L’espace du théâtre, avec la disposition bifrontale de l’audience, est divisé pour ce qui est du plateau en différentes petites cases, recouvertes de diverses textures et matières : des billes d’acier tombées du ciel accompagnées de la chanson « Pachinko » (1991) du Tokyo Panorama Mambo Boys ; des pierres polies faisant allusion, d’après Israel Galván, à 2001, L’Odyssée de l’espace (1968) de Stanley Kubrick, un film dans lequel l’I.A. de l’ordinateur HAL 9000 prend le dessus sur l’homme ; des gravillons prélevés dans le ballast ferroviaire ; et enfin, des surfaces lisses et virginales pour claquettes.

L’opus est en trois parties séparées par des fondus : piétinements avec santiags puis avec les pieds à peine protégés par des mi-bas aux couleurs du club de football de Séville ; solo flamenco pur et dur d’une vingtaine de minutes ; explorations polyrythmiques avec, tantôt des effets en contrepoint, tantôt une visée synchronique. Nao Tokoi, l'ingénieur en I.A., a rappelé que durant la phase préparatoire, la vigueur du frappé des pieds du danseur était telle que plusieurs micros furent pulvérisés et que les autres eurent du mal à suivre le tempo infernal de quinze pas à la seconde auquel ils étaient soumis. 
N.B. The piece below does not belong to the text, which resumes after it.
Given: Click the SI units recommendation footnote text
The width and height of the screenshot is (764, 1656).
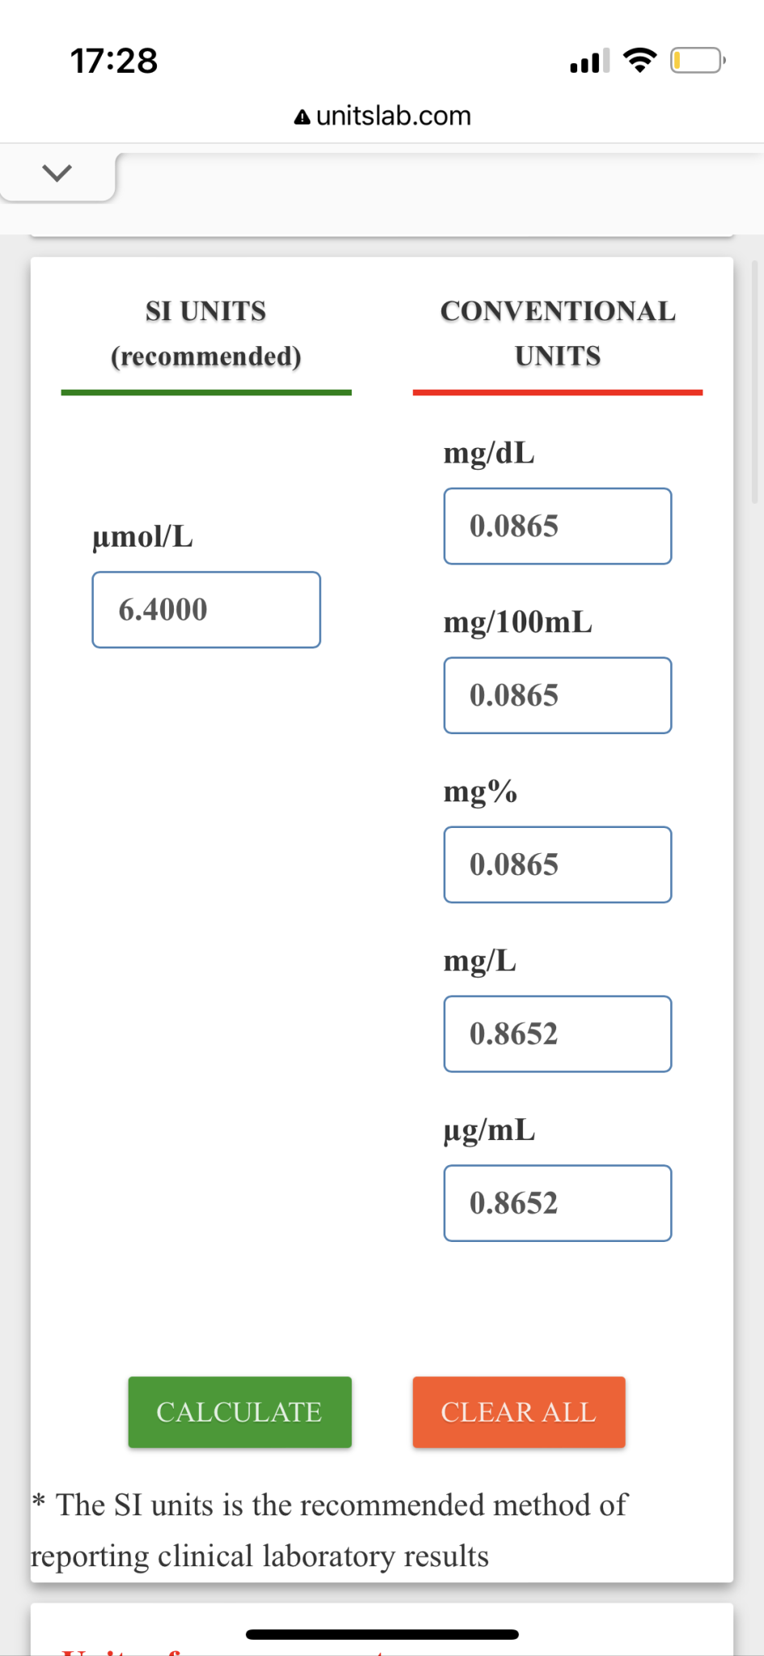Looking at the screenshot, I should click(x=340, y=1530).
La technique non seulement permet de remplacer l’orchestre de chambre qui habituellement accompagne le flamenco mais aussi de produire un état second, proche de la transe, par des moyens futuristes, au sens propre, c'est à dire bruitistes. Israel Galván découvre ces sons et vibrations avec une impression nouvelle : celle d’avoir huit pieds.

 

 

Duel en soleá

Si l’on excepte Torobaka, le duo entre Israel Galván et Akram Khan de 2014, le bailaor espagnol danse seul, tout au plus avec des accessoires. Cette singularité justifie le titre de l’ouvrage que lui consacra Georges Didi-Huberman, Le Danseur des solitudes (2006). Sans dévoiler davantage le résultat étonnant du dialogue entre Israel Galván et l’appareillage audio dont il est fait étalage, sans vouloir non plus le minimiser, nous dirons que la confrontation du danseur avec son double, la communion de l’égo et de l’écho, fait songer aux défis que lancent les joueurs de tablas - percussions d'Inde du Nord - aux interprètes de Kathak, la danse indienne qu'on associe à ces instruments.
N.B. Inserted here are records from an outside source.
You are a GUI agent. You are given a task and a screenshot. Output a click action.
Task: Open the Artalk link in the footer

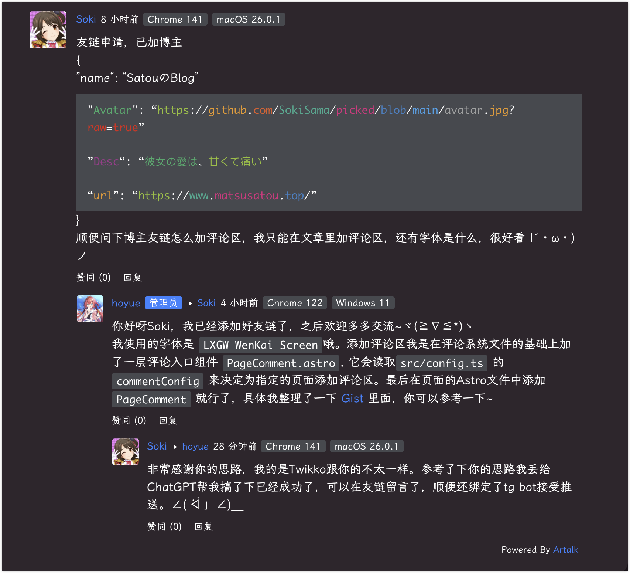[566, 550]
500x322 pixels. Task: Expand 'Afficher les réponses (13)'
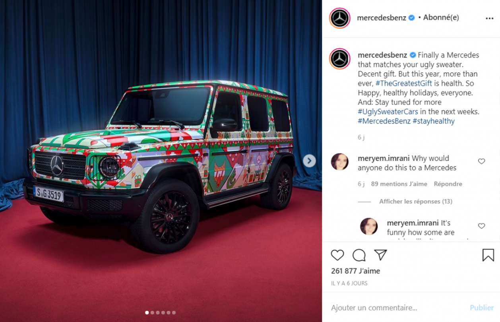(416, 202)
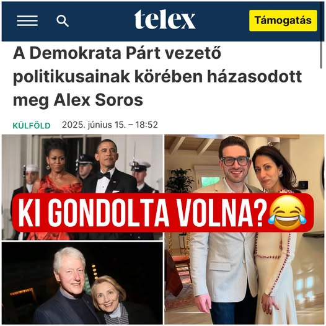Click the Támogatás support button

(283, 20)
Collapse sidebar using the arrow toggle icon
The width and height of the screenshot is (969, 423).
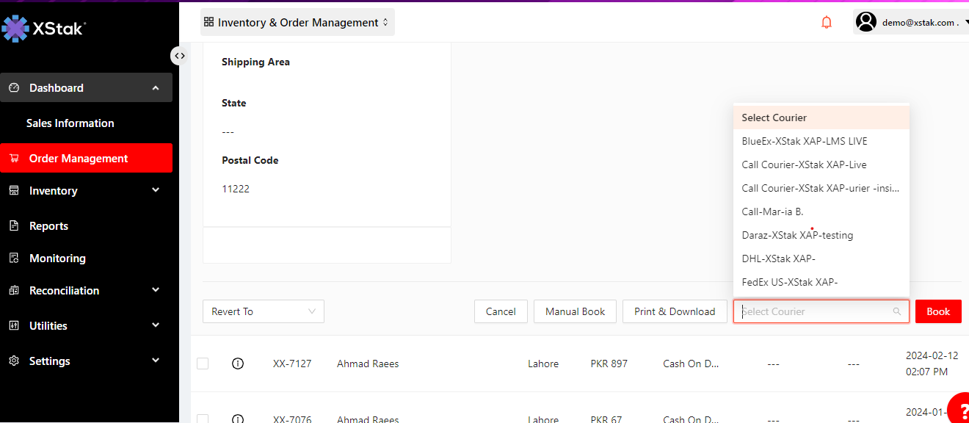point(178,56)
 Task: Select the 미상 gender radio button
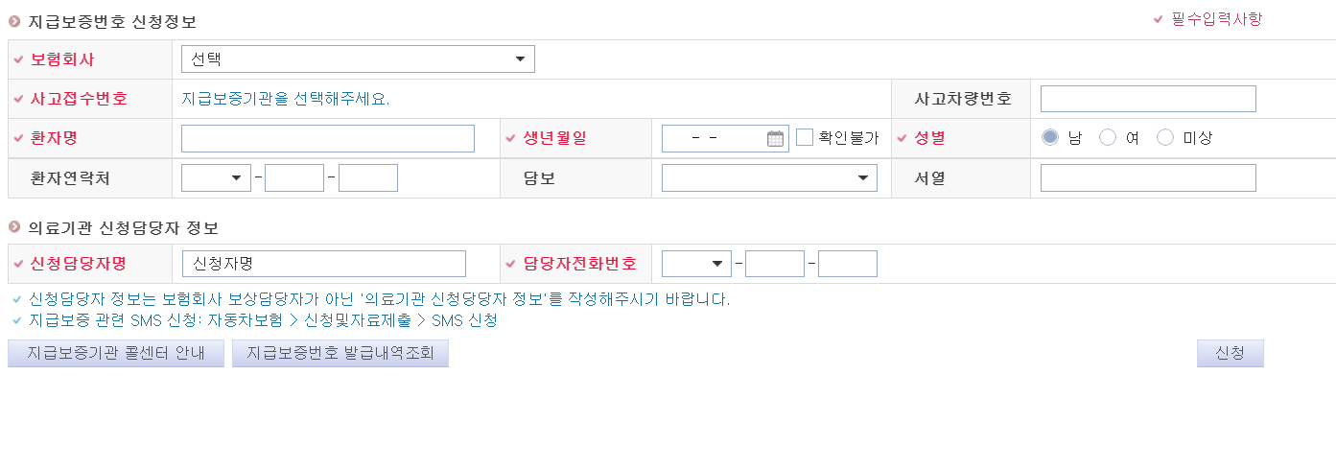[x=1165, y=137]
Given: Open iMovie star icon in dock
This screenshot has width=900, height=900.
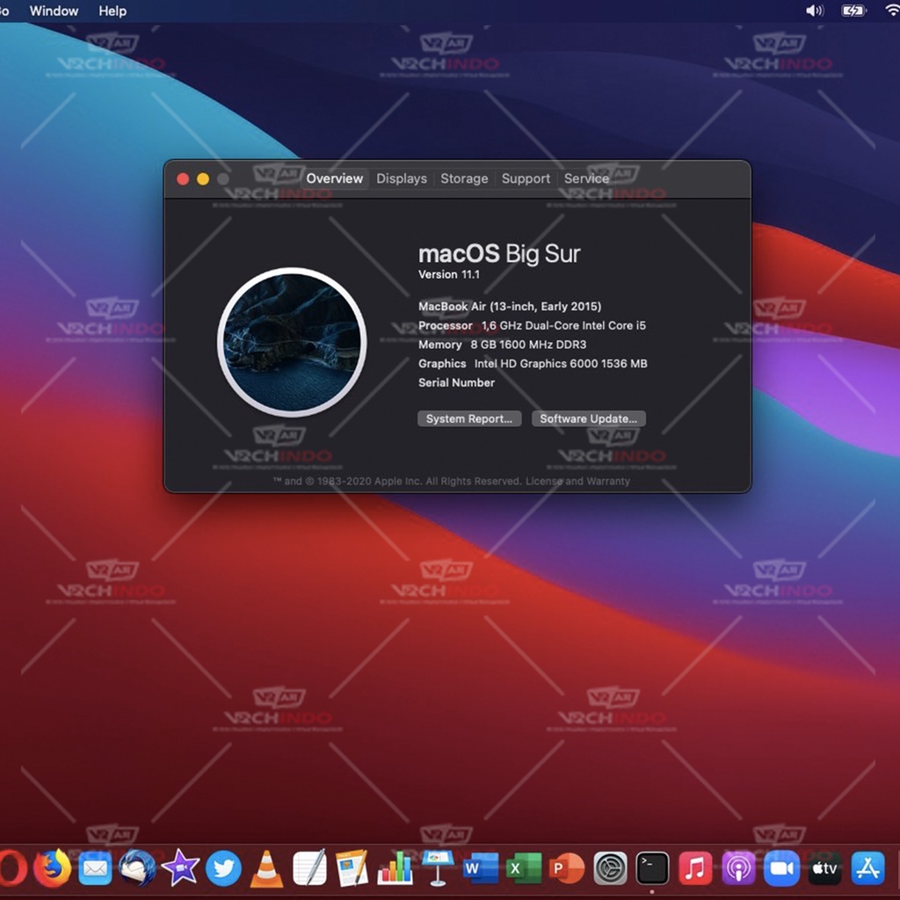Looking at the screenshot, I should click(180, 868).
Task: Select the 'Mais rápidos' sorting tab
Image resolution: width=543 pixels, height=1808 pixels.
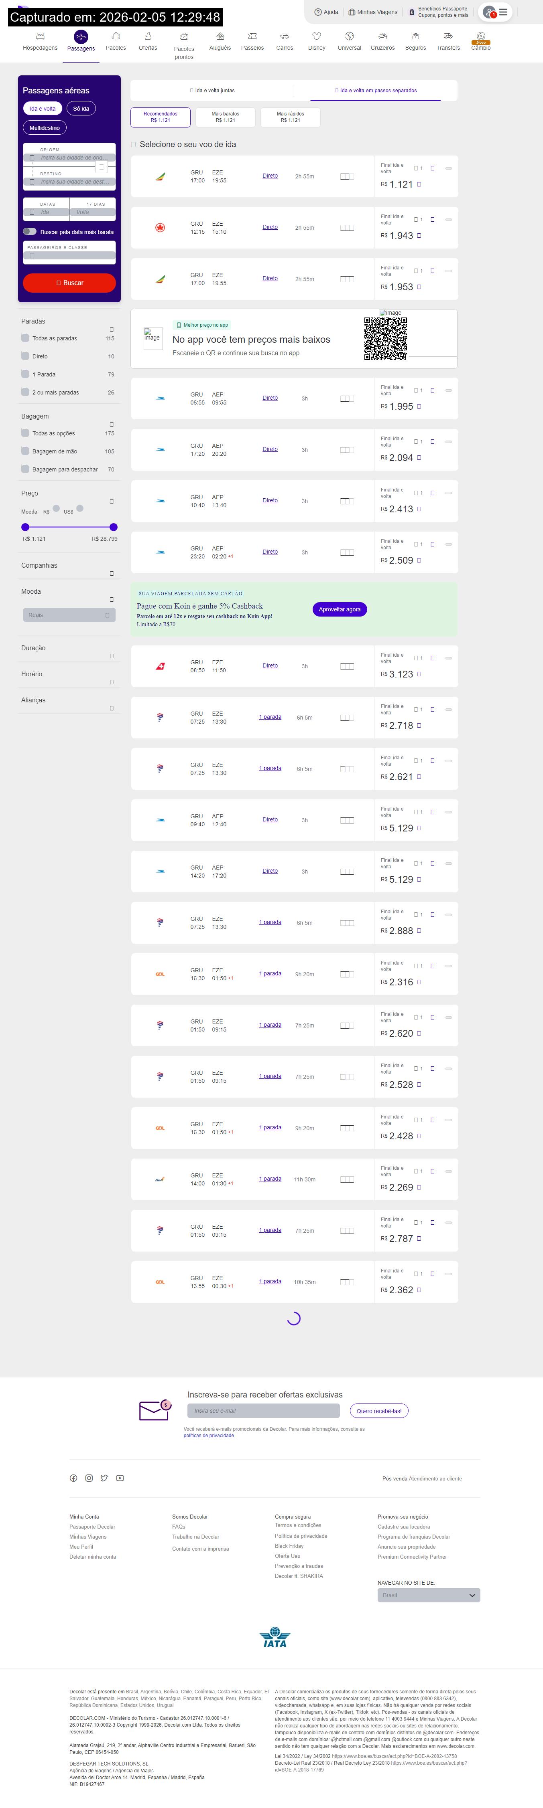Action: tap(290, 117)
Israel & Israel, malgré son titre, n’a rien de schizophrénique. Au contraire, on ressort de ce spectacle avec l’impression d'une union de l’ici et maintenant avec l’expérience rythmique accumulée depuis près d’une vingtaine d’années par le chorégraphe. Depuis sa première pièce, ¡Mira! / Los zapatos rojos (1998) où il jouait avec une marionnette le figurant - une œuvre à laquelle il est fait allusion sous forme d’extrait vidéo projeté à même un des murs de la Maison de la Culture du Japon - à celle, plus économe en danse, découverte ce mois-ci à Charleroi danse en Belgique, El Amor brujo. Loin de s’éteindre, l’entrain qui, littéralement, anime aujourd'hui le soliste, gagne en puissance, en intensité, en efficacité. 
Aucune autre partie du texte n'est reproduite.